On July 29, the U.S. Department of Labor announced a final rule to rescind the 2020 Joint Employer Status under the Fair Labor Standards Act rule, which goes into effect on Sept. 28, 2021.
An analysis written by ABC National’s general counsel Littler Mendelson states, “Courts are now likely to return to the application of various, and not always consistent, multi-factor tests derived from the cases interpreting the Department’s outdated 1959 standard.
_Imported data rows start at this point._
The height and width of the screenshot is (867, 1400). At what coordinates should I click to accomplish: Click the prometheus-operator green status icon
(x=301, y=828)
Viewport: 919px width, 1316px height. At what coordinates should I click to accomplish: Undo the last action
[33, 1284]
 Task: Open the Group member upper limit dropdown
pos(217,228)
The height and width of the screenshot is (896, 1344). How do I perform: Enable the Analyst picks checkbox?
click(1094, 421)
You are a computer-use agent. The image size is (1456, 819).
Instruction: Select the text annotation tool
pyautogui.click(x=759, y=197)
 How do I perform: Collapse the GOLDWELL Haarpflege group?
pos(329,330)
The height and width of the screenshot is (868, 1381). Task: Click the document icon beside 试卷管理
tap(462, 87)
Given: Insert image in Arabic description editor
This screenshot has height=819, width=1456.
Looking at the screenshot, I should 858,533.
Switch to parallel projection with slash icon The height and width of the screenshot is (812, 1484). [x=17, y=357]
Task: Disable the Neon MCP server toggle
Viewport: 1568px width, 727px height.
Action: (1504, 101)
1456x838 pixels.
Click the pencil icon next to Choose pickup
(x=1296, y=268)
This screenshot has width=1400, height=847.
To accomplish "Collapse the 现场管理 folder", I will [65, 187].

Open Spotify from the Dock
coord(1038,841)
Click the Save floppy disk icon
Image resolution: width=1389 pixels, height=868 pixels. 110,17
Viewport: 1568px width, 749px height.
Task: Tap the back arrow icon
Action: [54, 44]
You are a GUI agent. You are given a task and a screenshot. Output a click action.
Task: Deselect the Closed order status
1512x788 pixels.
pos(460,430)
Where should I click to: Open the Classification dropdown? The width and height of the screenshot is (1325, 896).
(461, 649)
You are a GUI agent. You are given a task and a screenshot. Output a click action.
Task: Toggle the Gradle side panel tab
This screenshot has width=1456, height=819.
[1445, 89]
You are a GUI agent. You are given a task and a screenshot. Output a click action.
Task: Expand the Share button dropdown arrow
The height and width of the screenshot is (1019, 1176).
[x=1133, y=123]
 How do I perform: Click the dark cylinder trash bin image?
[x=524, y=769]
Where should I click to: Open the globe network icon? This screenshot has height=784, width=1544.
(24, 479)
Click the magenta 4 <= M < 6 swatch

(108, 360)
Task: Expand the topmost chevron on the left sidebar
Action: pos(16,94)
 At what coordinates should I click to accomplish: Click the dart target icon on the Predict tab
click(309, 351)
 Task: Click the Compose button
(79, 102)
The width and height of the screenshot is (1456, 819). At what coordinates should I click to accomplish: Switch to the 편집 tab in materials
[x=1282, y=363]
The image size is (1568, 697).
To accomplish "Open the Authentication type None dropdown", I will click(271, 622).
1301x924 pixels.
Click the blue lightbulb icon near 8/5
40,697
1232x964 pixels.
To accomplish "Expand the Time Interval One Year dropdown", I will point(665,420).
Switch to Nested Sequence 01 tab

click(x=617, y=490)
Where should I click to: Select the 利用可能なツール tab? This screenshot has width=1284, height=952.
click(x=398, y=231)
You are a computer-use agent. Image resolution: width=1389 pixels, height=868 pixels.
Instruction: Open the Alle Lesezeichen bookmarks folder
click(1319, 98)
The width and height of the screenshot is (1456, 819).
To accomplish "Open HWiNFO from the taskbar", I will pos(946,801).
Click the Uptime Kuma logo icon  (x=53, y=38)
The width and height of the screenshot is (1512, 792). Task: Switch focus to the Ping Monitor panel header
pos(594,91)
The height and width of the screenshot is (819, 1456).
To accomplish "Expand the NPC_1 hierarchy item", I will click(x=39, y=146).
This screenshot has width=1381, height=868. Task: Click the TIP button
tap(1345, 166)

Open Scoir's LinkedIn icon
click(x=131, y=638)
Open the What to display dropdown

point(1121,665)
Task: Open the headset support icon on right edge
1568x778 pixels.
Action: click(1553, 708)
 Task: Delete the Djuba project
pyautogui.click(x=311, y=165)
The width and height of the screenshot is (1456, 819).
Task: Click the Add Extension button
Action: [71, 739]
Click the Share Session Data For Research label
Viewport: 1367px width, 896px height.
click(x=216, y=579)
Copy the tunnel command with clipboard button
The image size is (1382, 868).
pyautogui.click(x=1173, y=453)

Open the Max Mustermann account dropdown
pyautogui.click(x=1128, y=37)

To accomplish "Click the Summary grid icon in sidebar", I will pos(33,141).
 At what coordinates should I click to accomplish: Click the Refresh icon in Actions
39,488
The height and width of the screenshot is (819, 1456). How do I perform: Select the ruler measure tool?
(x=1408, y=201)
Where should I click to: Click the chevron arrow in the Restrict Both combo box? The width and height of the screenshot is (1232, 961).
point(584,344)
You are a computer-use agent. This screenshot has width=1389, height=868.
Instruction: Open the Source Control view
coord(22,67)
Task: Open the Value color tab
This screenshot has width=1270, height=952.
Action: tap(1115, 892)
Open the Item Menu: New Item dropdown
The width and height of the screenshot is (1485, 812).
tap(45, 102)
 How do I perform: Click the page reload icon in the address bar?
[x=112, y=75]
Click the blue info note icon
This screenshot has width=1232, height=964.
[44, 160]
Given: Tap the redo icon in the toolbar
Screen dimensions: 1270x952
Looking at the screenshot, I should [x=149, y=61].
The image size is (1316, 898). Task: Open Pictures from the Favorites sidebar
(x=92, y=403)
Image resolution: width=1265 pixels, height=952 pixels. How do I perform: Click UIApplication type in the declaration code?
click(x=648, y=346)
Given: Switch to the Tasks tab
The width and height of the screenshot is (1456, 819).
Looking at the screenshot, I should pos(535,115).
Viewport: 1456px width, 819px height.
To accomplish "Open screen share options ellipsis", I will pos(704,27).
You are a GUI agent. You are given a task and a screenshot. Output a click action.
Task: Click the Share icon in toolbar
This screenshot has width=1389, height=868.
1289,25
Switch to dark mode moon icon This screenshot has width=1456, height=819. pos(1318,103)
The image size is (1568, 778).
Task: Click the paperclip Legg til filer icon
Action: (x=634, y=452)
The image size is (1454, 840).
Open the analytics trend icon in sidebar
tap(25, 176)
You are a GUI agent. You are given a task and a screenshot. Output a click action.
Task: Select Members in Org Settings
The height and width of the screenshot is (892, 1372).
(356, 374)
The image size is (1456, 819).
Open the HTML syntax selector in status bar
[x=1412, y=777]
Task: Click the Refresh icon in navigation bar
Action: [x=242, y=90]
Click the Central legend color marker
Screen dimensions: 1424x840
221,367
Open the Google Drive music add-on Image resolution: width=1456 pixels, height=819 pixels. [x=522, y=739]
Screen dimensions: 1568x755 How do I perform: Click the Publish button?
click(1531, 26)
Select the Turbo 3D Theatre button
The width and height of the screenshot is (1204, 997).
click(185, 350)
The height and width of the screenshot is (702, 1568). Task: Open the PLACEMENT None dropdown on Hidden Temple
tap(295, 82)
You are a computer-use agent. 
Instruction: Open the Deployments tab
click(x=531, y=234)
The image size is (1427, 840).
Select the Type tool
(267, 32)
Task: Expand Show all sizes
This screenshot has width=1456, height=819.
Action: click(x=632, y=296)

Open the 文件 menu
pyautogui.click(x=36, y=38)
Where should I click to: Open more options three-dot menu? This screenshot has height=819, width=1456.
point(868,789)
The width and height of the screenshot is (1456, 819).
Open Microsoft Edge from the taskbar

This in turn means less certainty for employers as to when they may be liable for wage and hour violations under the FLSA as a “joint employer” of an unrelated company’s employees.”
ABC released the following statement on DOL’s rescission of the 2020 final rule, “While we certainly saw this coming, it is still disappointing that the Biden administration rescinded the 2020 joint employer final rule,” said Ben Brubeck, ABC vice president of regulatory, labor and state affairs. “ABC supported the prior final rule because it promised to bring additional clarity to a confusing area of the law, help alleviate unnecessary barriers to and burdens on contractor and subcontractor relationships throughout the construction industry, reduce needless litigation and encourage innovation in the economy.”
The 2020 joint employer final rule promised to make the joint employment test narrower and more focused and went into effect on March 16, 2020. In February 2020, 18 states sued DOL in federal court to strike down its joint employer final rule, and in September 2020, a U.S. District Court for the Southern District of New York judge ruled that parts of the final rule were illegal.
A business coalition that includes ABC intervened in the case, in part to defend the construction industry against unwarranted attacks by the state plaintiffs on the industry’s long-established methods of doing business. The case is currently on appeal to the Second Circuit Court of Appeals.